(Given passage)
---------------

I find it impossible to believe that a Black woman — in Congress — had no thoughts or opinions on any of this.

That all said, the triumph in this movie, in my opinion, is that it not only presented a version of her story for people to discover, but produced a whole lot of articles dissecting what the movie got right, history-wise, and filling in a lot of blanks, so that, together, all of this inertia and attention builds up a little more awareness that she existed and did what she did, at the time she did it.

Modern revisionism of American history downplays the entire story of HOW Nixon won such a landslide in 1972, preferring to stick to the standard focus on the Watergate scandal that brought his adminstration crashing down by '74, partly because it is a critical step in the long-simmering "party switch" that actually was finalized by Reagan's run in 1980. Nixon's "Southern Strategy" is well-documented as a play for the votes of the Confederate states and rural areas who had been Democrats all their lives, but had grown increasingly disatisfied with the leftward, liberal slide of the Democratic Party that got started innocently enough in the 1930s with FDR's New Deal and its applications and implications, which itself was a reaction to the rightward slide of the Republican Party in the aftermath of WWI and the good times of the Roaring 20s (Warren G. Harding's campaign emphasized a "return to normal" and Coolidge's 1924 campaign slogan was "keep cool with Coolidge" — Republican rhetoric began to align with the status quo, previously the domain of the Conservative Democrats...). While calls for Conservative movement away from the Democrats, in response to FDR, had begun in earnest as early as the 50s, it was the Civil Rights Act of 1964 that ignited the newest push behind Nixon in 1968. LBJ, who signed the Act, is quoted to have said, when signing, that "We've lost the South for a generation." He was righter than he even knew he'd be.

So, I had, in truth, unrealistic expectations, that this movie would do a better job of connecting Chisholm's historic run to the wider issue of Nixon's landslide specifically, and the the party switch in general. I suppose I can't quite blame the makers of this movie for not nailing this more clearly — the party switch is, remarkably, controversial. Republicans really want to believe the modern Republican Party is still "the party of Lincoln" (although Lincoln was progressive, challenging the southern conservative's efforts to cling to the status quo of slavery), so downplaying the reality of the party switch plays into their narrative.

This movie, about Shirleyl Chisholm's run, for what it was — bravo!

Here is Shirley Chisolm on 'Meet The Press' on July 9, 1972. How close is Regina King's accent to this?

---------------

(Information shown)

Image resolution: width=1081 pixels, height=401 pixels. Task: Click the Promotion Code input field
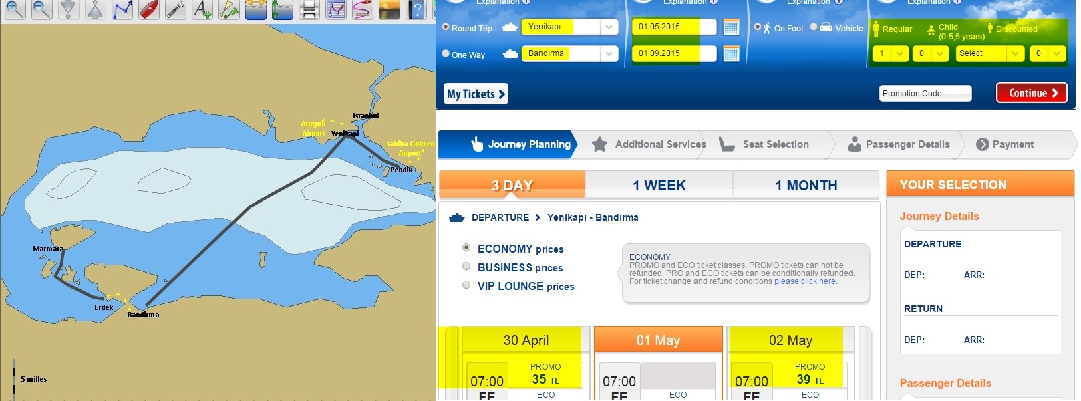pyautogui.click(x=925, y=93)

---------------

(Problem statement) Pick up the commentary on the Shirley Chisholm movie and continue writing from its final line.

(Exercise output)
https://www.youtube.com/watch?v=cYh_EzC6J0c

@bratface said:

Here is Shirley Chisolm on 'Meet The Press' on July 9, 1972. How close is Regina King's accent to this?

https://www.youtube.com/watch?v=cYh_EzC6J0c

Not close! Dr. Chisolm here sounds like the church folk I grew up around (my baptismal congregation happened to be mostly Bajan, with some Jamaicans like my family, and then others of the smaller Antilles, Montserrat, St. Lucia, St. Vincent, as well as Guyanese, etc.).

Regina's affectation is non-descript, it's just "not ebonics." She got some of the lilt, the music, if you will, if Caribbean accents, but not enough that it was recognizable or distinctive. No criticism to her from me, really; Americans aren't very good at hearing it. As another example, MOST "Jamaican drug lord" characters don't sound Jamaican at all, like, at all.

@DRDMovieMusings said:

@bratface said:

Here is Shirley Chisolm on 'Meet The Press' on July 9, 1972. How close is Regina King's accent to this?

https://www.youtube.com/watch?v=cYh_EzC6J0c

Not close! Dr. Chisolm here sounds like the church folk I grew up around (my baptismal congregation happened to be mostly Bajan, with some Jamaicans like my family, and then others of the smaller Antilles, Montserrat, St. Lucia, St. Vincent, as well as Guyanese, etc.).

Regina's affectation is non-descript, it's just "not ebonics." She got some of the lilt, the music, if you will, if Caribbean accents, but not enough that it was recognizable or distinctive. No criticism to her from me, really; Americans aren't very good at hearing it. As another example, MOST "Jamaican drug lord" characters don't sound Jamaican at all, like, at all.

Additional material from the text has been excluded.